NB: Проповедуя, мы не обольщаемся надеждой в чём-то переубедить людей — знаем, что это практически невозможно. Зато у нас появится право сказать из-под крышки гроба: «А я ведь предупреждал вас...»
Золотая свадьба
Мы отпраздновали её в мае 2009 года, на той же пикниковой площадке, на которой отмечали двадцатипятилетие «Эрмитажа». Гости прибывали из Бостона, Нью-Йорка, Филадельфии, Вашингтона, Атланты и из менее знаменитых городов — Энгелвуда, Хобокена, Депозита, Эджвотера. Всего собралось человек сорок. Самым старинным другом оказался мой одноклассник Леонид Слуцкер — 64 года знакомства. Потом «по старшинству» шли Подгурские (52), Штерны (47), Шварцманы (45), Беломлинский (44), Генисы (31). На роль самых «молодых», недавних, попали соседи по посёлку Вайнона: Семён и Рита Сойферман и Том и Флоренс Мэтьюс (4 года).
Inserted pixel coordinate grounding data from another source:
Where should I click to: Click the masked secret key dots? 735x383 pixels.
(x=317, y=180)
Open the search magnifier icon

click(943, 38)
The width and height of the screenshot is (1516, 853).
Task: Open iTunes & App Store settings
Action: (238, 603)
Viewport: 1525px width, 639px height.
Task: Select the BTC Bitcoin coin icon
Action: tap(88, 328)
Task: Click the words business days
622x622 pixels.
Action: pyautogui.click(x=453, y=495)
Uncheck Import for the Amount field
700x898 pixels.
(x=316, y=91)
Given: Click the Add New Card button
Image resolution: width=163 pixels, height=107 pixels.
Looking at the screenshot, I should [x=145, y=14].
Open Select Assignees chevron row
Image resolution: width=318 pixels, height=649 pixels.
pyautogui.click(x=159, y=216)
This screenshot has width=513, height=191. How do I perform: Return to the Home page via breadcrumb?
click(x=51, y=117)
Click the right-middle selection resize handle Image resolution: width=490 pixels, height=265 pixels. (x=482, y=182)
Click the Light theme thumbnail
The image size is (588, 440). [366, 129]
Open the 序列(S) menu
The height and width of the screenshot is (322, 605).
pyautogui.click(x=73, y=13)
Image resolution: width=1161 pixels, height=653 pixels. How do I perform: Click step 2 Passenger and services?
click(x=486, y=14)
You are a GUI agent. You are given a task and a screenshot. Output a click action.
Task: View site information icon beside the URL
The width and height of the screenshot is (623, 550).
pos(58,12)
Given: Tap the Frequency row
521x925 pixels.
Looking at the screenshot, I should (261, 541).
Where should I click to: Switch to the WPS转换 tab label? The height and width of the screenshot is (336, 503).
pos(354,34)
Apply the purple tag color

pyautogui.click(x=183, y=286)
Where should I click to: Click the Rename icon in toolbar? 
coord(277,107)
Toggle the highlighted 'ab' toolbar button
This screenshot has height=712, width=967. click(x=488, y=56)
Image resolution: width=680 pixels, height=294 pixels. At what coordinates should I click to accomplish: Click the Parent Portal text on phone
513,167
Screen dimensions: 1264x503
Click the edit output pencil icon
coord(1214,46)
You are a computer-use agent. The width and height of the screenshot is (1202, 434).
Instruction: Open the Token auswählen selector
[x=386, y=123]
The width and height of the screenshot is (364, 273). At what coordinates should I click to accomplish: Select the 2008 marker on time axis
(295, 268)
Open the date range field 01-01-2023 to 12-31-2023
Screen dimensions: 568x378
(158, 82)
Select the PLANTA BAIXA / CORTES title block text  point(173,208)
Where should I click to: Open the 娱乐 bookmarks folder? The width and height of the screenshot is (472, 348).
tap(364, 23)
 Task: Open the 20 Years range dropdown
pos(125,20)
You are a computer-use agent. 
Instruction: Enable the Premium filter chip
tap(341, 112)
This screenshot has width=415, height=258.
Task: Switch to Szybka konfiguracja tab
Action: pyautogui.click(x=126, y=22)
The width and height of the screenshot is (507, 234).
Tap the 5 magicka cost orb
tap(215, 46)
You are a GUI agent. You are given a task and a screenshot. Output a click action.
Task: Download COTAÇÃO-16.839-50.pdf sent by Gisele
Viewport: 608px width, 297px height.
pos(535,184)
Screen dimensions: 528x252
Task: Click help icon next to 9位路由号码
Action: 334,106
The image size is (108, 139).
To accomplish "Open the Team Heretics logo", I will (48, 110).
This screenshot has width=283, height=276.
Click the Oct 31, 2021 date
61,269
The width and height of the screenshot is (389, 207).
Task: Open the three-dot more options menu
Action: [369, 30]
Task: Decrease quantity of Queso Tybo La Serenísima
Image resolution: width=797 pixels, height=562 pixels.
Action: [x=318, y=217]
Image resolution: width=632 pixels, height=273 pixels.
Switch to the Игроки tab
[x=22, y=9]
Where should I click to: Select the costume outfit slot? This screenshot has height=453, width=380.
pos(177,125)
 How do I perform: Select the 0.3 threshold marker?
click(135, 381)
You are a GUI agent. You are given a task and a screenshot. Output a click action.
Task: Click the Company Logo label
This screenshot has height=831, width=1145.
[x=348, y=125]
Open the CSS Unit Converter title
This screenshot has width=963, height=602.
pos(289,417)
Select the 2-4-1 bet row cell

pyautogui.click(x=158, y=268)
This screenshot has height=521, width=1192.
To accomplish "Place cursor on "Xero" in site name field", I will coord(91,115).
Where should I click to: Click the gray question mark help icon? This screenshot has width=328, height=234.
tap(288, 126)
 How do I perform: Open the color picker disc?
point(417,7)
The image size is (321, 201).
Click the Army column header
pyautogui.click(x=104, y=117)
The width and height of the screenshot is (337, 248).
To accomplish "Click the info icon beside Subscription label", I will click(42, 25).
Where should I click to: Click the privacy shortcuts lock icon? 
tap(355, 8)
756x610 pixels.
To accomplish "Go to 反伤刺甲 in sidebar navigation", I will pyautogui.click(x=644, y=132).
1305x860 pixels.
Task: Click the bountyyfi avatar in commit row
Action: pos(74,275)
Рассылая приглашения, мы умоляли друзей не обременять ни себя, ни нас подарками. В богатой Америке традиция подаркообмена тяготила меня не на шутку. В нашем кругу каждая семья имела всё необходимое, поэтому придумать интересный и полезный подарок было делом, обречённым на провал. Всё сводилось к тому, что сначала дарящий должен был ломать голову, тратить время и деньги на поиски заведомо ненужной вещи, а потом одаренный должен был искать в своём доме щель, куда бы эту ненужную вещь запихнуть, да ещё так, чтобы она не попалась на глаза подарившему. Большинство друзей послушались, но Марк и Люда Копелевы коварно привезли дары, отказаться от которых было невозможно, — цветущие кусты для нашего сада, и сами же их и посадили.
Пятьдесят лет назад всё было по-другому. Наша бедность упрощала проблему выбора подарков. Любой шарф, галстук, книга, пластинка принимались с неподдельной радостью. Когда родилась Лена, друзья в складчину купили для неё коляску и кроватку. Но одной вещи — одного символа — наше бракосочетание в Ленинграде было лишено. И я решил восполнить пробел: во время праздничного обеда, с соответствующим тостом, поднёс Марине коробочку, в которой она обнаружила два золотых кольца. С запозданием на пятьдесят лет — ну и что? Зато можно было уже не сомневаться в прочности союза, скрепляемого этими кольцами.
Поздравительных телеграмм от знаменитостей мы не ждали и не получили. Но из своих архивов я извлёк стихи, посвящённые в разное время Ефимовым русскими поэтами, известными и не очень: Бродским, Гандельсманом, Гординым, Грицманом, Дериевой, Кушнером, Машинской, Найманом, Рейном, Хвостенко, Черешней. Собравшимся было предложено угадывать автора прочитанного стиха по стилю. Люда Штерн обогнала всех по числу попаданий и получила приз — бутылку водки с поэтическим названием «Пушкин».